Антуанетта была хорошенькая брюнетка с приветливым, простодушным личиком чисто французского типа — округлый овал, блестящие глаза, выпуклый лоб, изящный подбородок, прямой носик, — «тонкий нос благородства необычайного (как галантно выражается один из старых французских портретистов), каковой чуть приметно морщился и оживлял все лицо, указывая, сколь тонки были чувствования молодой особы, когда она благоволила говорить или слушать». От отца Антуанетта унаследовала жизнерадостность и беспечность.
Оливье был хрупкий блондин небольшого роста, как отец, но совсем иного душевного склада. В детстве он подолгу серьезно хворал, отчего здоровье его пошатнулось, и хотя домашние всячески холили его, он с ранних лет стал вялым, задумчивым мальчуганом, боялся смерти и был беззащитен перед лицом жизни. Рос он одиноко: от природы нелюдимый, он сторонился и дичился сверстников — ему было с ними не по себе; их игры и драки его отталкивали, их грубость приводила в ужас. Он терпел их побои не от недостатка храбрости, а от застенчивости: он боялся защищаться, чтобы не сделать кому-нибудь больно. Мальчишки совсем бы его замучили, если бы не положение отца. Оливье был очень нежным и болезненно чувствительным ребенком: малейшее слово, ласка, упрек доводили его до слез. Сестра, натура более здоровая, чем он, дразнила его, называла «Фонтанчик».
Брат и сестра горячо любили друг друга, но они были слишком разными, чтобы жить одной жизнью. Каждый шел своим путем, увлекаемый своей мечтой. Антуанетта с возрастом все хорошела; ей об этом говорили, она и сама это знала, радовалась и уже видела себя в будущем героиней романов. Тщедушного меланхолика Оливье коробило всякое соприкосновение с внешним миром, и он искал прибежища в своем глупеньком ребяческом воображении, рассказывая себе разные истории. У него была страстная, чисто женская потребность любить и быть любимым; живя одиноко, в стороне от сверстников, он создал себе двух-трех вымышленных друзей: одного звали Жан, другого Этьен, а еще одного — Франсуа; он был постоянно с ними, а не с теми, кто на самом деле окружал его. Спал он мало и вечно о чем-то грезил. Утром, когда его наконец-то удавалось поднять с постели, он задумывался, свесив с кровати голые ножки или же натянув оба чулка на одну ногу, что тоже случалось нередко. Он задумывался, погрузив обе руки в умывальный таз. Он задумывался за партой, не дописав строчки или заучивая урок; он часами витал в мечтах, а потом вдруг с ужасом обнаруживал, что не успел ничего выучить.
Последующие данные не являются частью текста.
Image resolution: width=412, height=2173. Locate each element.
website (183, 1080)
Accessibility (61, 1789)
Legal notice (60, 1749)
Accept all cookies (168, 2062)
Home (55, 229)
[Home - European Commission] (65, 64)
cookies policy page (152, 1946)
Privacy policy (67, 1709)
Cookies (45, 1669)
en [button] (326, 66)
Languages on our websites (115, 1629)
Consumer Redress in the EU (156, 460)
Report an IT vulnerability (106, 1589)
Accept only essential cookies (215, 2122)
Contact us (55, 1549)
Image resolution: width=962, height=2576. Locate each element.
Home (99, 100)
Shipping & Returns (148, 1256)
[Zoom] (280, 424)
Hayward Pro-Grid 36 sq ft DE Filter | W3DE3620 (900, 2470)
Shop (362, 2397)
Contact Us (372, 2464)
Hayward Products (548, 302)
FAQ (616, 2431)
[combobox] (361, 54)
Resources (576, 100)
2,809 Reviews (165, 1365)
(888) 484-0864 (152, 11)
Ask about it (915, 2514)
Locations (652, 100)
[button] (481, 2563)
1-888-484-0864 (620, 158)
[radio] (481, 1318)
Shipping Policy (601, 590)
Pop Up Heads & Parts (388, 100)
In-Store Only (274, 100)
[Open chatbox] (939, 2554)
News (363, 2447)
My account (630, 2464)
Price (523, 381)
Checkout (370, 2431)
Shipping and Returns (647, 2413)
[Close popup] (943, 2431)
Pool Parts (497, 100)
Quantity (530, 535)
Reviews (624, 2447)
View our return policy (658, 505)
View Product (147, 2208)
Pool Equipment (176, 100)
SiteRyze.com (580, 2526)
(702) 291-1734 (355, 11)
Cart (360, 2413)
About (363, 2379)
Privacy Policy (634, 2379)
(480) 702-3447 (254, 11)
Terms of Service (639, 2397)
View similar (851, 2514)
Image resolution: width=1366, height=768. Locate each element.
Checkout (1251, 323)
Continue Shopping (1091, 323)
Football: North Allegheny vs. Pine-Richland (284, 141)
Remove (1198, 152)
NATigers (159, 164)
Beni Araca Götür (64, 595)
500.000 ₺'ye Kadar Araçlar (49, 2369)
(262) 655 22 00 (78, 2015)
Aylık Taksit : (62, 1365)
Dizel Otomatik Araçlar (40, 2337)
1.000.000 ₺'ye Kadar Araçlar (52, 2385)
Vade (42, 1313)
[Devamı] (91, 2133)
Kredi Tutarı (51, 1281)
Когда его окликали за обедом, он пугался и отвечал не сразу, а начав говорить, забывал, что хотел сказать. Он жил в полудреме, убаюканный своими детскими думами и привычными однообразными впечатлениями медленно текущей провинциальной жизни: большой пустынный дом, половина которого была необитаемой; огромные, страшные подвалы и чердаки; наглухо запертые, таинственные комнаты с закрытыми ставнями, с мебелью в чехлах, с завешенными зеркалами и закутанными люстрами; старинные фамильные портреты с застывшими улыбками; гравюры времен Империи — смесь игривой добродетели и героизма — «Алкивиад и Сократ у куртизанки», «Антиох и Стратоника», «История Эпаминонда», «Нищий Велизарий»…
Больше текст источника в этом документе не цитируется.